Almost all of the sundai.club projects use an LLM as part of their project (e.g., using agentic systems to analyze health insurance denials), but that’s not how they’re able to build so quickly. They get development speed through code generation, the appropriate use of tools, and the use of deployment technologies like Vercel or Render.
(Building prototypes in 12 hours: the inspiration for this blog post.)
Inspired by what I’ve seen, I developed a pathfinder project to learn how to do rapid development and deployment using AI code gen and deployment tools. My goal was to find out:
- The skills needed and the depth to which they’re needed.
- Major stumbling blocks and coping strategies.
- The process to rapidly build apps.
I'm going to share what I've learned in this blog post.
Summary of findings
Process is key
Rapid development relies on having three key elements in place:
- Using the right tools.
- Having the right skill set.
- Using AI code gen correctly.
Tools
Fast development must use these tools:
- AI-enabled IDE.
- Deployment platform like Render or Vercel.
- Git.
Data scientists tend to use notebooks and that’s a major problem for rapid development; notebook-based development isn’t going to work. Speed requires the consistent use of AI-enabled IDEs like Cursor or Lovable. These IDEs use AI code generation at the project and code block level, and can generate code in different languages (Python, SQL, JavaScript etc,). They have the ability to generate test code, comment code, and make code PEP8 complaint. It’s not just one-off code gen, it’s applying AI to the whole code development process.
(Screen shot of Cursor used in this project.)
Using a deployment platform like Render or Vercel means deployment can be extremely fast. Data scientists don’t have deployment skills, but these products are straightforward enough that some written guidance should be enough.
Deployment platforms retrieve code from Git-based systems (e.g., GitHub, GitLab etc.), so data scientists need some familiarity with them. Desktop tools (like GitHub Desktop) make it easier, but they have to be used, which is a process and management issue.
Skillsets and training
The skillset needed is the same as a full-stack engineer with a few tweaks, which is a challenge for data scientists who mostly lack some of the key skills. Here are the skillsets, level needed, and training required for data scientists.
- Hands-on experience with AI code generation and AI-enabled IDE.
- What’s needed:
- Ability to appropriately use code gen at the project and code-block levels. This could be with Cursor, Claude Code, or something similar.
- Understanding code gen strengths and weaknesses and when not to use it.
- Experience developing code using an IDE.
- Training:
- To get going, an internal training session plus a series of exercises would be a good choice.
- At the time of writing, there are no good off-the-shelf courses.
- Python
- What’s needed:
- Decent Python coding skills, including the ability to write functions appropriately (data scientists sometimes struggle here).

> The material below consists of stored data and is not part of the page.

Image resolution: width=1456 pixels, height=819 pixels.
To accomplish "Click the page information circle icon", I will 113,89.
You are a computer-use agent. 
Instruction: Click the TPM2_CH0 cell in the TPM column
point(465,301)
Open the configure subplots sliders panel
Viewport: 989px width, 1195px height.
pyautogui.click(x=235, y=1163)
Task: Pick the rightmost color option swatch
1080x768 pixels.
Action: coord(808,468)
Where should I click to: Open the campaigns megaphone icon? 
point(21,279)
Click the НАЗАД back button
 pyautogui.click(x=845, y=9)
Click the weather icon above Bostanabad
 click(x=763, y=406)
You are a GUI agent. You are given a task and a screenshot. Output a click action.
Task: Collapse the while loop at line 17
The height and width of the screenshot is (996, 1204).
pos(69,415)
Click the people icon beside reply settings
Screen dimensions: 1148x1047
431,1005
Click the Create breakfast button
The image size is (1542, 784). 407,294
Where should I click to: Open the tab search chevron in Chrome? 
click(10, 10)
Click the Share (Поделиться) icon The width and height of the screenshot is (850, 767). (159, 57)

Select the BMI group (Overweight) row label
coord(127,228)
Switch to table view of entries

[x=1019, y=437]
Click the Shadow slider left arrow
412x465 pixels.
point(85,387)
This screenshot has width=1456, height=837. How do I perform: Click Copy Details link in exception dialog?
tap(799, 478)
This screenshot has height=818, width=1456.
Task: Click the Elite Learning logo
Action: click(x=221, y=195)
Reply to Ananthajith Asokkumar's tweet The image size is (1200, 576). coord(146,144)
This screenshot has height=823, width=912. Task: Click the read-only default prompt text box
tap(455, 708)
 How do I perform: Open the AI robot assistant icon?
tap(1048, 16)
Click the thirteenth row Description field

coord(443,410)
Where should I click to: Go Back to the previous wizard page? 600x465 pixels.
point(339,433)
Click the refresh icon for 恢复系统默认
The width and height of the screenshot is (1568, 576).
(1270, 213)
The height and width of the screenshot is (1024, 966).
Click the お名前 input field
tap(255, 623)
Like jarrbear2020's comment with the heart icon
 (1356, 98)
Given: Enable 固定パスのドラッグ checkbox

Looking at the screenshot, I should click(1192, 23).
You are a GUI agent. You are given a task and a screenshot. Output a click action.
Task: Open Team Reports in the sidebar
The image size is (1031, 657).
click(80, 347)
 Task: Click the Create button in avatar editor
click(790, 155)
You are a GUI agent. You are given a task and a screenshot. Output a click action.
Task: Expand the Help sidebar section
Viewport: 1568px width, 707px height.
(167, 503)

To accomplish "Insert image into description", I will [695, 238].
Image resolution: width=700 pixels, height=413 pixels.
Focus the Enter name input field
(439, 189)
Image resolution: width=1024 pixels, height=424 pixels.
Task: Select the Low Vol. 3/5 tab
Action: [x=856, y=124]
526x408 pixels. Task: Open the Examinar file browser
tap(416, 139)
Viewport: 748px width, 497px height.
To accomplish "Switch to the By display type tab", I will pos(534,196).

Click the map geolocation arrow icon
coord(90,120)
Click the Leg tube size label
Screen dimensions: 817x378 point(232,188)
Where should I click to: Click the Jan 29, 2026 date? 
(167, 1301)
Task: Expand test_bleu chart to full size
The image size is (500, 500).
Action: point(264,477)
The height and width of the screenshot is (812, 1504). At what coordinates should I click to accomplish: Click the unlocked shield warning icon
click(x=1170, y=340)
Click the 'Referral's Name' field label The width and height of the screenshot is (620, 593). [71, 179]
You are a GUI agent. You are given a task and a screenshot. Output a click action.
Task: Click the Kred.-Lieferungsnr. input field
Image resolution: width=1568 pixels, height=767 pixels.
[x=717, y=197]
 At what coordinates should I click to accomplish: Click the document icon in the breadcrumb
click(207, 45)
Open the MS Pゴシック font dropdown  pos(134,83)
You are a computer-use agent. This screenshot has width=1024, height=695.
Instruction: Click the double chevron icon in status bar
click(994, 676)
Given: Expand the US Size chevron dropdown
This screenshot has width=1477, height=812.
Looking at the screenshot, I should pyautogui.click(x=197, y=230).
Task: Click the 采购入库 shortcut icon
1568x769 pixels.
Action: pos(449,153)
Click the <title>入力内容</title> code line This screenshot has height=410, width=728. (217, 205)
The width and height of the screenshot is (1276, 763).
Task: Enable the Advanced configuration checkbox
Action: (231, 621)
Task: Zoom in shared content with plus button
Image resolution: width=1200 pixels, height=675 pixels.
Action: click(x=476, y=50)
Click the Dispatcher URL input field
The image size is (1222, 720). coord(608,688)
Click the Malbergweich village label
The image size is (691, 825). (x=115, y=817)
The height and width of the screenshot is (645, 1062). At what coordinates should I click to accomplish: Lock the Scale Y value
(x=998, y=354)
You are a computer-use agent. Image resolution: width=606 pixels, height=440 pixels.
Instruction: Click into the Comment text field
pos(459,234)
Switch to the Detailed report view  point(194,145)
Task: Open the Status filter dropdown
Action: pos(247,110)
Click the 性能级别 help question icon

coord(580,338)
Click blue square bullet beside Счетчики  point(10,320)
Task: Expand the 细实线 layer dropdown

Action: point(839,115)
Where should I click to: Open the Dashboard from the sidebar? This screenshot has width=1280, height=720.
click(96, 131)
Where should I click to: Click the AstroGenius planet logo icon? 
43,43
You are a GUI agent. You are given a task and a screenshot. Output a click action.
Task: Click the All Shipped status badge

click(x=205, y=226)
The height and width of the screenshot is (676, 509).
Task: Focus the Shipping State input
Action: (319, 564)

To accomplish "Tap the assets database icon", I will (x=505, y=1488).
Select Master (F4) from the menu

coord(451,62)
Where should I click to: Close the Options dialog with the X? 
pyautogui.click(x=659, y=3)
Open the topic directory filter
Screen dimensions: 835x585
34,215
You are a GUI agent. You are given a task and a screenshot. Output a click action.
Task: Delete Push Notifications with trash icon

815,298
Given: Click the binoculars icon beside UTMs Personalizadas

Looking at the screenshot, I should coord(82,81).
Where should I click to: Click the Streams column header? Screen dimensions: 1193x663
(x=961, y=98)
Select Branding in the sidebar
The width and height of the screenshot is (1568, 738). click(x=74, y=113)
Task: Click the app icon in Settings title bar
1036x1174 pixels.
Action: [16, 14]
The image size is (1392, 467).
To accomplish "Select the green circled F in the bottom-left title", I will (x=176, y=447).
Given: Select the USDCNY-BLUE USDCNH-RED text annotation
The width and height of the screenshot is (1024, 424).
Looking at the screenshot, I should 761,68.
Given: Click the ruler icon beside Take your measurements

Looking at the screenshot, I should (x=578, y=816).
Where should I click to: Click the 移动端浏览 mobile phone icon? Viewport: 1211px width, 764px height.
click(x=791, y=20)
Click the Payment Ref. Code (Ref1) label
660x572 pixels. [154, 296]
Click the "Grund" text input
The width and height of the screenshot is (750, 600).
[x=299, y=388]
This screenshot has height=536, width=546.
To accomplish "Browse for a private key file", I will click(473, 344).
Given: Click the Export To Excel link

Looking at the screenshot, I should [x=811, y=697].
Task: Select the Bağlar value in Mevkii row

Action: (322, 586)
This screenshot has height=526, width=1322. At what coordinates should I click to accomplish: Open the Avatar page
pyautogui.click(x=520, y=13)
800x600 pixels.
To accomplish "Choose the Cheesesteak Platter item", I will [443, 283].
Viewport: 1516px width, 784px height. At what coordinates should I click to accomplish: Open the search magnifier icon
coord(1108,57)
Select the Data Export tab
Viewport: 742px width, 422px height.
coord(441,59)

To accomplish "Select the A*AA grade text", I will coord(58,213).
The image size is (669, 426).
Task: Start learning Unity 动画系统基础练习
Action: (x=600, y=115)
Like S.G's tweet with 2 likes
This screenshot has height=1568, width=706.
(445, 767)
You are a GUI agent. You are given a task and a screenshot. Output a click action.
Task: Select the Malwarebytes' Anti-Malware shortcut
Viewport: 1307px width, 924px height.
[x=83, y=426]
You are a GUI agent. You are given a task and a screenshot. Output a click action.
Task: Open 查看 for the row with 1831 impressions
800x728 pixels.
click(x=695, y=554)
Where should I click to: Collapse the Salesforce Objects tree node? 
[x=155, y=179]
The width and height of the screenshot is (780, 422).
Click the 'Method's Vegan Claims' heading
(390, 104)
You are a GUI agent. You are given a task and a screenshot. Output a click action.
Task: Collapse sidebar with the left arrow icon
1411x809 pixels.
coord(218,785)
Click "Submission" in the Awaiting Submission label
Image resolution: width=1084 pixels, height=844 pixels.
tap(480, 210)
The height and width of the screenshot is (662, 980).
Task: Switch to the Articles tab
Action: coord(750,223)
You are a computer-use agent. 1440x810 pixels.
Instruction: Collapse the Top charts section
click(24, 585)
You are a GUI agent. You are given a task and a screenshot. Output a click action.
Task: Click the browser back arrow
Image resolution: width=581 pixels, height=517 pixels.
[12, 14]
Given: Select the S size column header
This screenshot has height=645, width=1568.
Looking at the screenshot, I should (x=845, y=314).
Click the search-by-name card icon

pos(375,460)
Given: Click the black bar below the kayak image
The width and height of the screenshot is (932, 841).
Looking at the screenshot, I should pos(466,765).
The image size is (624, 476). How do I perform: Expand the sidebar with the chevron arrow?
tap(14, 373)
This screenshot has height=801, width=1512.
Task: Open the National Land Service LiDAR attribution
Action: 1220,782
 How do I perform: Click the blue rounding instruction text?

- Django uses inheritance and function decorators, so understanding these properties of Python is important.
- Use of virtual environments.
- Training:
- Most data scientists have “good enough” Python.
- The additional knowledge should come from a good advanced Python book.
- Consider using experienced software engineers to train data scientists in missing skills, like decomposing tasks into functions, PEP8 and so on.
- SQL and building a database
- What’s needed:
- Create databases, create tables, insert data into tables, write queries.
- Training:
- Most data scientists have “good enough” SQL.
- Additional training could be a books or online tutorials.
- Django
- What’s needed:
- An understanding of Django’s architecture and how it works.
- The ability to build an app in Django.
- Training:
- On the whole, data scientists don’t know Django.
- The training provided by a short course or a decent text book should be enough.
- Writing a couple of simple Django apps by hand should be part of the training.
- This may take 40 hours.
- JavaScript
- What’s needed:
- Ability to work with functions (including callbacks), variables, and arrays.
- Ability to debug JavaScript in the browser.
- These skills are needed to add and debug UI widgets. Code generation isn't enough.
- Training:
- A short course (or a reasonable text book) plus a few tutorial examples will be enough.
- HTML and CSS
- What’s needed:
- A low level of familiarity is enough.
- Training:
- Tutorials on the web or a few YouTube videos should be enough.
- Git
- What’s needed:
- The ability to use Git-based source control systems.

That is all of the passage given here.